I almost resolve myself to do it despite my misgivings. Abandon Certainty and Follow Your Bliss and all that. But there's that nagging question of the actually-relevant-to-my-job conference. If you are aware enough to notice things like blog post titles, perhaps you can see where this is going. I get the word from the higher-ups: "if you want a job in astrophysics, go to the science conference. you will be able to do this interdisciplinary stuff once you have a permanent position (if you have time! because no one has time to do anything as a professor, haha!)." I may have paraphrased just a little bit, but the message is clear: scientists are interested in science and nothing else.

Believe in Your Dreams... Later.

This signaled to me that the paranoia behind why I don't have my full name on here or link here from my actual website turned out to be justified. Perhaps I didn't intentionally plan it that way, but at some point I realized that I definitely don't want potential employers to read this blog.

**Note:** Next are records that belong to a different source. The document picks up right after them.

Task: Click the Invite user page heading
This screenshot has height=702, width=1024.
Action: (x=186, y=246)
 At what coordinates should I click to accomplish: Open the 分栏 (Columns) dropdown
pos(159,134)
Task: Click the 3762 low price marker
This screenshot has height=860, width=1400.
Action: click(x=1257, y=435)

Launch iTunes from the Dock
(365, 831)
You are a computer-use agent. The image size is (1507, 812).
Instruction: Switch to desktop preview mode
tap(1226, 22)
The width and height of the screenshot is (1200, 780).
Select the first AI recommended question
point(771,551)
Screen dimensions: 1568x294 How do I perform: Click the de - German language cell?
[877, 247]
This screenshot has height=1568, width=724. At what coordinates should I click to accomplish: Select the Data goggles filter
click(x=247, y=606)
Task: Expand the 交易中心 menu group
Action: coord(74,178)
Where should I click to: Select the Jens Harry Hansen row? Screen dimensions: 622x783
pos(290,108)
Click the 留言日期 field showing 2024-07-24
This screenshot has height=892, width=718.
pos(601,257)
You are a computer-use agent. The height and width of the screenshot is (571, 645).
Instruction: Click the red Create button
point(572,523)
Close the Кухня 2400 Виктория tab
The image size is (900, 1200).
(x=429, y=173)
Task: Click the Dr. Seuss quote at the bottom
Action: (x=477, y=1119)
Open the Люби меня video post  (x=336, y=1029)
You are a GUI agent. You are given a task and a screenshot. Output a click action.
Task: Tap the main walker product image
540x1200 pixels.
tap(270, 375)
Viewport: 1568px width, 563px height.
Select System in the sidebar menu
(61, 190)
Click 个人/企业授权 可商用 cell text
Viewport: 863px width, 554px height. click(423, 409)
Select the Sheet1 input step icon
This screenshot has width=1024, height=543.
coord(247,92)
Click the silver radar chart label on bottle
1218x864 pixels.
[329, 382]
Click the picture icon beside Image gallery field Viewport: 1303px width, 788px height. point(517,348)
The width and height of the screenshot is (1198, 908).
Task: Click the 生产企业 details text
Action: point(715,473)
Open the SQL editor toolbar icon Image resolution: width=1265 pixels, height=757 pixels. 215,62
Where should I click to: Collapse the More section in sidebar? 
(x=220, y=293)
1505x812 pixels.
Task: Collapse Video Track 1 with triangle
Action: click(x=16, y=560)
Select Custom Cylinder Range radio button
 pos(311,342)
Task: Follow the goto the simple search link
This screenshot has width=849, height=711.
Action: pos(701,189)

First, some would see it as indicating that I'm not serious about science, or think that blogging takes away from time better spent doing research. If this blog were only about science, that would probably be okay - but most of the time I would rather talk about "somethingness" and "nothingness" and "wait what does that even mean?"

Which brings me to my second point: I sometimes write about personal shit and sometimes write about Chakras and sometimes mention how time is an illusion or discuss the unity of duality. Who would hire a scientist who doesn't believe in time? (Of course, I do, really, insofar as "believing in time" is even a useful concept... and of course I don't literally think that chakras are pools of energy in the body that we can open by meditation and yoga... but metaphors are useful and logic can be boring!) Not only am I philosophical, but I have weird ideas...

In hindsight, the science conference did turn out to be very worth it and good for my research/career. Also, as a bonus, the philosophy of cosmology lectures were all put online and seem to be mostly on topics in which I'm not particularly interested... not that it wouldn't have been awesome, but the actual awesomeness level of counterfactuals is impossible to determine. (Again, unidirectional time. What a let-down.) Anyway, another philosophy of cosmology opportunity may come again, and meanwhile maybe I will write about the Copernican vs. Cosmological Principles and how no one understands them because cosmologists are bad at philosophy.

I guess the moral of the story is: Believe in Your Dreams Even If You Don't Necessarily Follow Them All the Time.